Monday, 10 January 2022

O gosto de certas coisas, o filme Nomadland e a Poesia

Quando vi o filme "Nomadland", com a extraordinária actriz Frances McDormand, reparei e tentei perceber o poema que ela diz - nos seus votos de casamento - e até transcrevi a (má) tradução que apanhei:

"... Devo comparar-te a um dia de verão?..."

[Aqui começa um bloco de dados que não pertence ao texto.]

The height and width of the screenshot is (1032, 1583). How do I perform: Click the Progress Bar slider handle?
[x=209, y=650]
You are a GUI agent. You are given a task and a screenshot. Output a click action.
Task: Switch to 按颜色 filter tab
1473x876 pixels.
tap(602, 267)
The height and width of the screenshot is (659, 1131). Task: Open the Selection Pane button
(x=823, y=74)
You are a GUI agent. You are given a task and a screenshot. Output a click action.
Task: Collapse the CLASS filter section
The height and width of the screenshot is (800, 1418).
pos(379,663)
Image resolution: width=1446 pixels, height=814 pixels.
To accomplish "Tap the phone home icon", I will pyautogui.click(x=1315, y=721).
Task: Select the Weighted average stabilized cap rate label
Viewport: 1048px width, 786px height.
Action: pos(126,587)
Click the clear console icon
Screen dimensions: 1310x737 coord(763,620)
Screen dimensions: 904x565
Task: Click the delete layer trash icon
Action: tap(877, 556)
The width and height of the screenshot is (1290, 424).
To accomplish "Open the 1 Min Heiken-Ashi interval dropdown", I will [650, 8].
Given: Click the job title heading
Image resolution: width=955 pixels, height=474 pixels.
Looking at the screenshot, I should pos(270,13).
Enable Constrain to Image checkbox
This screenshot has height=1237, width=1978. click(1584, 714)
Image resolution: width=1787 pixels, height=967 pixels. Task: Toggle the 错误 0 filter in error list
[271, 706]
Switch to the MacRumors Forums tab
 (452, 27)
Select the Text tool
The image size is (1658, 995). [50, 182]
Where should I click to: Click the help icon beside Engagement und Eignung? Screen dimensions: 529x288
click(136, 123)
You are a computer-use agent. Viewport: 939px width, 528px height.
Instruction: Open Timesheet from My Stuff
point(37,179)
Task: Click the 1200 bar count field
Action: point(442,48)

Encontrei o original do Soneto 18, de W. Shakespeare, em inglês antigo e da época. Tem uma cadência única. De como se escrevia o amor no séc. XVI e como é constante de beleza a poesia sobre este sentimento:

Shall I compare thee to a summer’s day?

Thou art more lovely and more temperate:

Rough winds do shake the darling buds of May,
And summer’s lease hath all too short a date;
Sometime too hot the eye of heaven shines,
And often is his gold complexion dimm'd;
And every fair from fair sometime declines,
By chance or nature’s changing course untrimm'd;
But thy eternal summer shall not fade,
Nor lose possession of that fair thou ow’st;
Nor shall death brag thou wander’st in his shade,
When in eternal lines to time thou grow’st:
   So long as men can breathe or eyes can see,
   So long lives this, and this gives life to thee

Já não é a primeira vez que o faço, encontrar referências de assuntos que me mexem com os sentimentos: do "Out of Africa" tenho apontado não sei onde, o poema que Karen Blixen diz no enterramento do seu amado Denys Finch Hatton. Foi uma cena que me tocou imenso, nesses anos 80 em que vi o filme. E lembro-me muitas vezes da imagem que esta citação refere, sendo, para mim, "África" uma pessoa ou um lugar querido:


"If I know a song of Africa, of the giraffe and the African new moon lying on her back, of the plows in the fields and the sweaty faces of the coffee pickers, does Africa know a song of me? Will the air over the plain quiver with a color that I have had on, or the children invent a game in which my name is, or the full moon throw a shadow over the gravel of the drive that was like me, or will the eagles of the Ngong Hills look out for me?"
(texto da net)
 
Relembro os meus 10/11 anos e os seguintes: das letras de canções que ia escrevendo, ao ouvi-las na rádio. Francesas e inglesas, italianas. O sentido das coisas que eu queria absorver em pleno.

A memória das pedras ao acaso: olhando-as se adivinha o passado dos sedimentos que as foram formando, séculos, milénios. A minha memória é de décadas. Mesmo se me dói, conforta o presente incerto, o futuro incógnito. Que receio tenho de a perder... A liberdade (amorfa) que teria agora, de que fujo, recordando.